Пафос обличений Курбского с каждым словом нарастает, а обвинения власть предержащих становятся все страшнее:
«Кто теперь без стыда произносит евангельские слова и кто готов душу положить за своих братьев? Я не знаю такого. Но вижу, как все лицо нашей земли объято жесточайшим пожаром и как множество домов исчезает в пламени бед и напастей. Кто придет и избавит нас от этого? Кто погасит пожар и избавит братьев от столь жестоких бед? Никто!.. Все думают лишь о своем богатстве и, ухватившись за него, простираются перед власть имущими, льстят им и заискивают перед ними, лишь бы только сохранить свое богатство и приумножить его. А если и сыщется кто-нибудь, кто говорит, выполняя Божью волю, о правде, то такого власти осуждают и, после многих мучений, предают страшной смерти».
Курбский описывает бесчинства монахов, обуреваемых страстью стяжания, разорение, нищету и развал армии, страдание купцов и крестьян от непомерного налогообложения. Если воспринимать его обличения всерьез, то тогда Россия действительно оказывается на краю гибели. В такой стране невозможно жить. Князь и приходит к этому выводу:
«Грустное зрелище и горький позор!
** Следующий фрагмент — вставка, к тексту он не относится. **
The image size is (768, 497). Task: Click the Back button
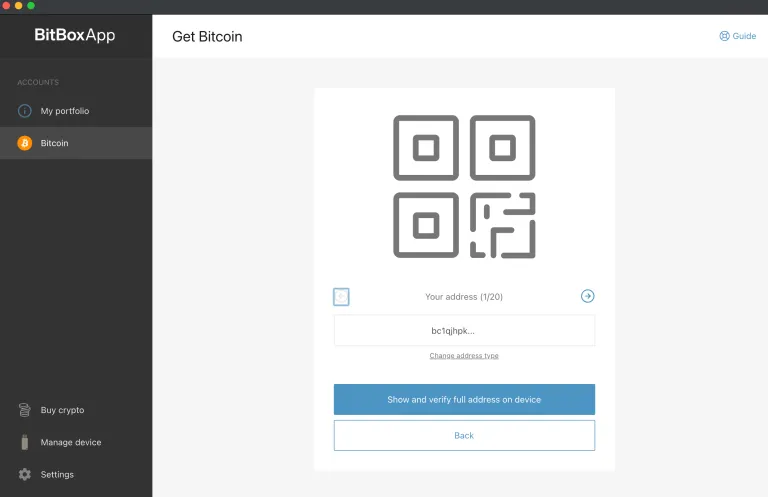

Из-за таких невыносимых мучений иные тайно убегают из Отечества; иные же своих любимых детей, плоды чрева своего, продают в вечное рабство; иные своими руками предают себя смерти – или удавляя себя, или бросаясь в быструю реку, или иным каким-нибудь способом – от горя естественная чистота их сознания помутняется».
Курбский, хоть и жалеет таких несчастных жертв царского произвола, не считает это выходом. Он убежден, что Россия, да и весь мир, стоит на пороге Страшного суда, который и избавит праведников от бесчинств грешников: «...ибо приближается уже час нашего избавления!.. блаженны же, трижды блаженны будут страдающие от них, ибо близок уже час отмщения за них». Спасение – в покаянии, обращении к Богу, соблюдении истинных заповедей. Причем князь раскаивается, что и сам грешил и был близок к грешнику-царю: «Горе и мне, несчастному, внявшему совету моего врага и в течение многих дней затвердевшему в таких нравах!» [88]
88
Второе послание Вассиану Муромцеву // Там же. С. 505 – 515.